9. L'article 61-1 de la Constitution reconnaît à tout justiciable le droit de voir examiner, à sa demande, le moyen tiré de ce qu'une disposition législative méconnaît les droits et libertés que la Constitution garantit. Il peut alors contester, conformément à ce qu'a indiqué le Conseil constitutionnel dans sa décision n° 2020-858/859 QPC du 2 octobre 2020, la portée effective que l'interprétation de la disposition législative contestée qu'impose sa conformité aux engagements internationaux de la France confère à cette disposition législative.

10. Toutefois, si la société indique contester la portée effective de l'interprétation par la décision n° 447568 du 21 décembre 2022 des articles 244 bis B et 219 du code général des impôts, elle se borne en réalité à soutenir que l'autorité administrative ne pouvait écarter l'application de ces articles dans la mesure de leur inconventionnalité au regard de la libre circulation des capitaux protégée par le 1 de l'article 63 du traité sur le fonctionnement de l'Union européenne sans méconnaître l'article 16 de la Déclaration de 1789.

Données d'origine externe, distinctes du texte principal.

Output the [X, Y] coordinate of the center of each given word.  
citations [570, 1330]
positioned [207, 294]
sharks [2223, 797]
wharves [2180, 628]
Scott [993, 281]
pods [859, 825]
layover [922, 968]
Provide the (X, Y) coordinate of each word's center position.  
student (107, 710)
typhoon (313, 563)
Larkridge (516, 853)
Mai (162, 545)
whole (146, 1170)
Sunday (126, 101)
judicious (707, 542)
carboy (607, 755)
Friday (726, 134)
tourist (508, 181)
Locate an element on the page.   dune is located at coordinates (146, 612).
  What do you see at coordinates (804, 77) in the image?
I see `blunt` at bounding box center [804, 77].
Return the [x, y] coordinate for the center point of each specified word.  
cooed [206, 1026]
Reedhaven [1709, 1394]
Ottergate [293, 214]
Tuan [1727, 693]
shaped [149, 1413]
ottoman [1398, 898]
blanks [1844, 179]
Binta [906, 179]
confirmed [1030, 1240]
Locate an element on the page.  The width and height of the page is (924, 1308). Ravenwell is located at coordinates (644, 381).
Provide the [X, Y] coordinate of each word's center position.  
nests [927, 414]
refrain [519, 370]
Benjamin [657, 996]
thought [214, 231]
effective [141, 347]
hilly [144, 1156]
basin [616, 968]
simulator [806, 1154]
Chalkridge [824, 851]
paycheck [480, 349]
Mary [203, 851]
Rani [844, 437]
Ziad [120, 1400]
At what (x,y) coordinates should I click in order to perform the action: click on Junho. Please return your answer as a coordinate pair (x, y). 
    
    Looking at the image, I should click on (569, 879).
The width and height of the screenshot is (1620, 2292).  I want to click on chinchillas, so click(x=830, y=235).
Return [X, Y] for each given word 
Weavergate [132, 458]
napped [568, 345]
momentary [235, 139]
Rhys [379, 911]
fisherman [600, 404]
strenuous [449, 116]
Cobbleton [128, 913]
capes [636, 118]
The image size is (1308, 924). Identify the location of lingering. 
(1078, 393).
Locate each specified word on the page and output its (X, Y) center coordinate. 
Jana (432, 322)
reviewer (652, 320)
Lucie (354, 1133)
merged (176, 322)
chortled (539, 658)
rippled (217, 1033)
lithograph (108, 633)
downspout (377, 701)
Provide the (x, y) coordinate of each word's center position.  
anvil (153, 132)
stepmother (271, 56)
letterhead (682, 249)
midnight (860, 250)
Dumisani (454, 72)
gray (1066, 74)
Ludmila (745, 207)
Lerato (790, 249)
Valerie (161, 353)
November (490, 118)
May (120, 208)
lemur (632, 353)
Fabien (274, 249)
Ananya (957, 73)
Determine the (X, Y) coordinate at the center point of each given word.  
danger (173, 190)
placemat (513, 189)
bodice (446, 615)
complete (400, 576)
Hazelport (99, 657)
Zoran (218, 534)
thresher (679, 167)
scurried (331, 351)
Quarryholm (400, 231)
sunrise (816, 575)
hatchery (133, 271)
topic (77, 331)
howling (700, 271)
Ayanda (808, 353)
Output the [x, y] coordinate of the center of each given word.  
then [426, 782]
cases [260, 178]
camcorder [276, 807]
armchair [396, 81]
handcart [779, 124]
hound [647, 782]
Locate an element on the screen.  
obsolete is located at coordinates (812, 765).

11. Dès lors qu'une telle argumentation ne relève pas de l'article 61-1 de la Constitution, il n'y a pas lieu de transmettre au Conseil d'État la question prioritaire de constitutionnalité, en conséquence irrecevable.

Sur le bien-fondé :

12. Il résulte de ce qui a été dit aux points précédents que le reliquat d'imposition laissé à la charge de la société correspond au montant de l'imposition à laquelle serait assujettie une société française relevant non du prélèvement institué par l'article 244 bis B du code général des impôts dont le taux est celui prévu par le deuxième alinéa du I de l'article 219 mais relevant de l'impôt sur les bénéfices des sociétés dont le calcul est régi par l'ensemble des dispositions du même I. Dans ces conditions, dès lors que la société a ainsi bénéficié d'un dégrèvement dans la mesure nécessaire au rétablissement d'une équivalence de traitement avec une société dont le siège est situé en France, elle n'est pas fondée à soutenir, sans qu'il soit besoin d'adresser une question préjudicielle à l'Union européenne, que l'imposition litigieuse procède d'une application des articles 244 bis B et 219 du code général des impôts incompatible avec la libre circulation des capitaux protégée par le 1 de l'article 63 du traité sur le fonctionnement de l'Union européenne.

13. Il résulte de tout ce qui précède que la requête de Société GF Innovation Ltd. doit être rejetée, y compris les conclusions relatives aux frais d'instance.

D E C I D E :

Article 1er : La requête de Société GF Innovation Ltd. est rejetée.

Article 2 : Le présent jugement sera notifié à Société GF Innovation Ltd. et à la directrice chargée de la direction des impôts des non-résidents.

Délibéré après l'audience du 11 janvier 2024, à laquelle siégeaient :

M. Le Garzic, président,

Mme Syndique, première conseillère,

Mme Fabre, conseillère.

Rendu public par mise à disposition au greffe le 25 janvier 2024.

Le président-rapporteur,

P. Le Garzic

L'assesseure la plus ancienne,

N. Syndique Le greffier,

S. Werkling

La République mande et ordonne au ministre de l'économie, des finances et de la souveraineté industrielle et numérique en ce qui le concerne ou à tous commissaires de justice à ce requis en ce qui concerne les voies de droit commun contre les parties privées, de pourvoir à l'exécution de la présente décision.